• Work required
Extend the essay below on bedside nurses using smartphones and handheld devices at work, picking up after its final paragraph.

** Opening Document excerpt block **

Nursing disconnected

I read today, an article in Nursing News, of Nurses embracing iPhones. It told of a ‘fabulous’ tool for nurses and the apps available to assist in providing safe care. Accolades galore. From NPs and charge nurses, assistant directors and information officers, and one rather disturbing report of a nursing instructor from a faculty that requires the student to have an i-something. Not an actual, clinical bedside nurse report in the group.


Now I love these new technologies. I use them to search out information all the time. I get how valuable a tool this is. For me. I also get how useful it could be for a bedside nurse.

However, there is a huge disconnect. People see a bedside nurse peering into an iPhone, blackberry or any handheld device and the immediate impression is that the nurse is not doing the work they were hired to do. Even a desktop bedside computer gives that impression. And further many healthcare organizations have policies and prohibitions against using your pocket handheld device while you are working. Seems nurses cannot be trusted to have the device available and only use it for work related activities. The temptation to FB is apparently too strong for the nurse.

** Closing Document excerpt block **
** Opening Data for review block **

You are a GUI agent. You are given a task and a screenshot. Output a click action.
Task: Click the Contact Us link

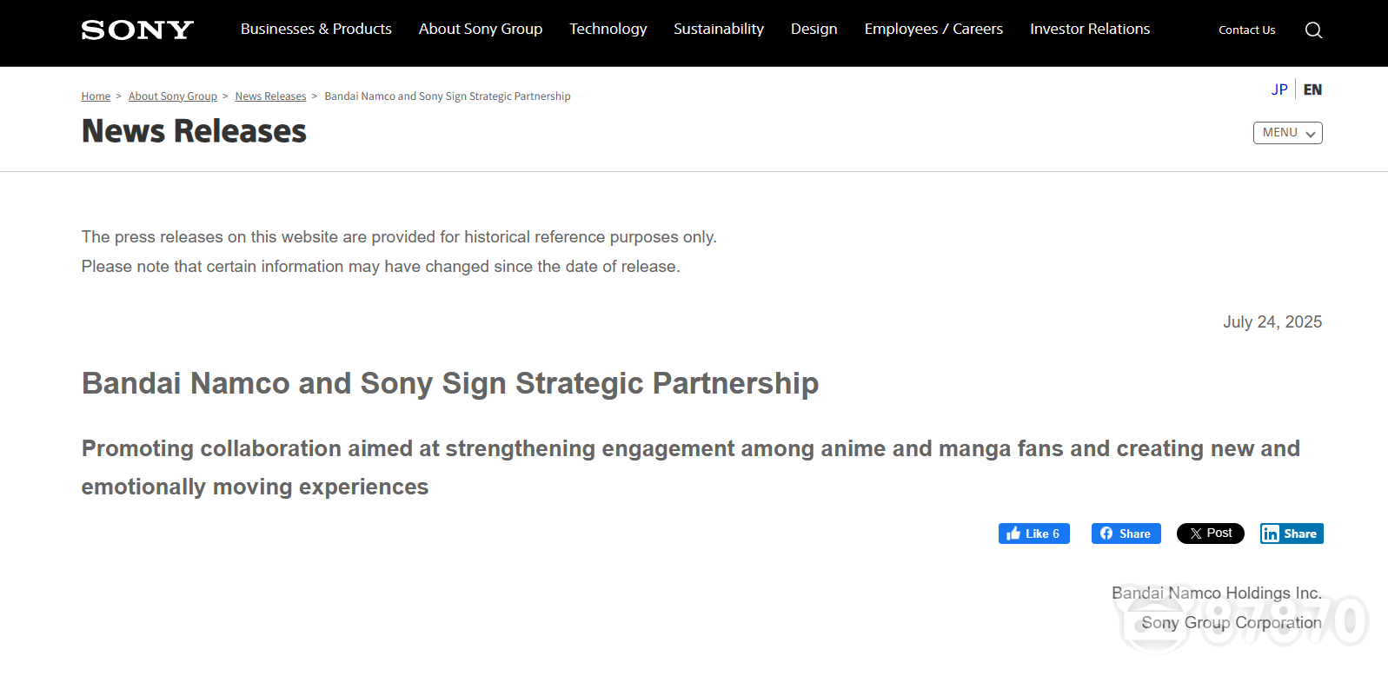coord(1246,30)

** Closing Data for review block **
** Opening Data for review block **

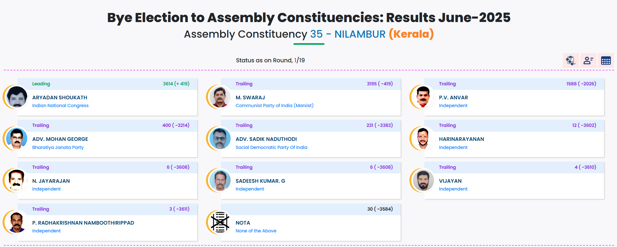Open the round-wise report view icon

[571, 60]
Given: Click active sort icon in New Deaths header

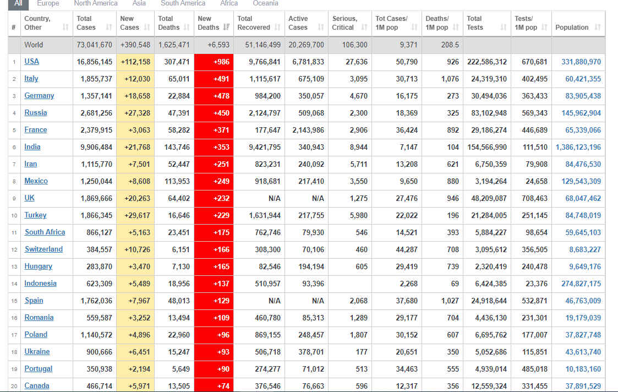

** Closing Data for review block **

• Response to this exercise
However, once you have ascended the professional ladder and can position a title after your name you are good to go.

At our hospital doctors and residents pull out the devises, text, take phone calls with maddening abandon. They have embraced the technology and make free use of all its glories. Yet a nurse who pulls out the tool will be seen as not working, reported, censured by management and cast by co-workers as a lazy nurse. Further the policy prohibits family or patients from using a cell phone. In this age of driving the health care culture towards respectful, safe and integrative how can that happen when the culture continues to  put one group outside and above the rules that apply to all others?

Either we are together in this or we are stratified. The reality says we continue to exist and function in a stratified organization where the rules that apply to some do not apply to others because of their profession. The tools available are just as useful and needed for bedside nurses as for physicians, yet for a million excuses nurses are prohibited. Yet, nurses are pushed to be professional, use critical thinking and decision making skills, to know more, do more, think more, be more – with one hand tied behind your back.

It all comes down to those who are unable to resist the urge to check their FB or personal email or book a vacation or shop online or view porn during work time. Sure they exist and have poorly defined limits of appropriate behaviour woven into their work actions. However, it is so junior high to paste everyone into the same category of responsibility. Deal with those who err on the side of stupidity rather than treating us all as handicapped limpets.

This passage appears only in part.